With Olivier Giroud and Alvaro Morata again sidelined, Eden Hazard was deployed centrally as a false 9 but the Belgian offered little justification for Sarri sticking with him there.

It’s another example of the unbending nature of the Italian manager, who is so dogmatically attached to his style and system he fails to react when teams line-up to counter it.

Hazard offers skill, trickery and exceptional finishing ability but all of this talent is wasted when he is marginalised from the match in this central role. He needs the ball at his feet to influence games, but he is denied it in the current Chelsea system.

His tendency to drop deep creates the problem of having no presence in the penalty-area. Against an Arsenal team happy to cede space wide, Chelsea found themselves with plenty of crossing opportunities but could not capitalise on any of them.

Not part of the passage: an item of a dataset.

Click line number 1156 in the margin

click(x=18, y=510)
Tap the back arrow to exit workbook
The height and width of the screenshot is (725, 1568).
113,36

Hazard was either outside of the box or simply crowded out within it, overpowered by Sokratis and Laurent Koscielny as Chelsea’s wide players swung in aerial balls that a Morata or a Giroud could have attacked had they been selected.

If Sarri is to persist with Hazard centrally, they could learn a lot from how Manchester City cross the ball, which seems in part designed to account for a lack of height in the City team.

City’s wingers push all the way to the by-line inside the opposition box before cutting the ball back into an area between the penalty spot and 6 yard box. City’s attackers don’t need to be able to out-jump the opposition defenders, they just need to find space for the cutback to find them. Chelsea on the other hand just kept lumping balls into the box, making it all to easy for Arsenal to defend against them.

Chelsea need to change

There is a lot of speculation about Chelsea’s next move, in particular the talk of a move for Gonzalo Higuain has ramped up over the last week, offering an obvious solution to the problems at centre-forward.

But Sarri has to accept that the secret is out. The whole of the Premier League now knows how to stop Chelsea’s Sarri-Ball and Jorginho will surely be targeted.

Sarri needs to change his approach, particularly against stronger teams who offer more threat in attack, but the Italian’s resistance so far to altering his plan offers little hope he will do so.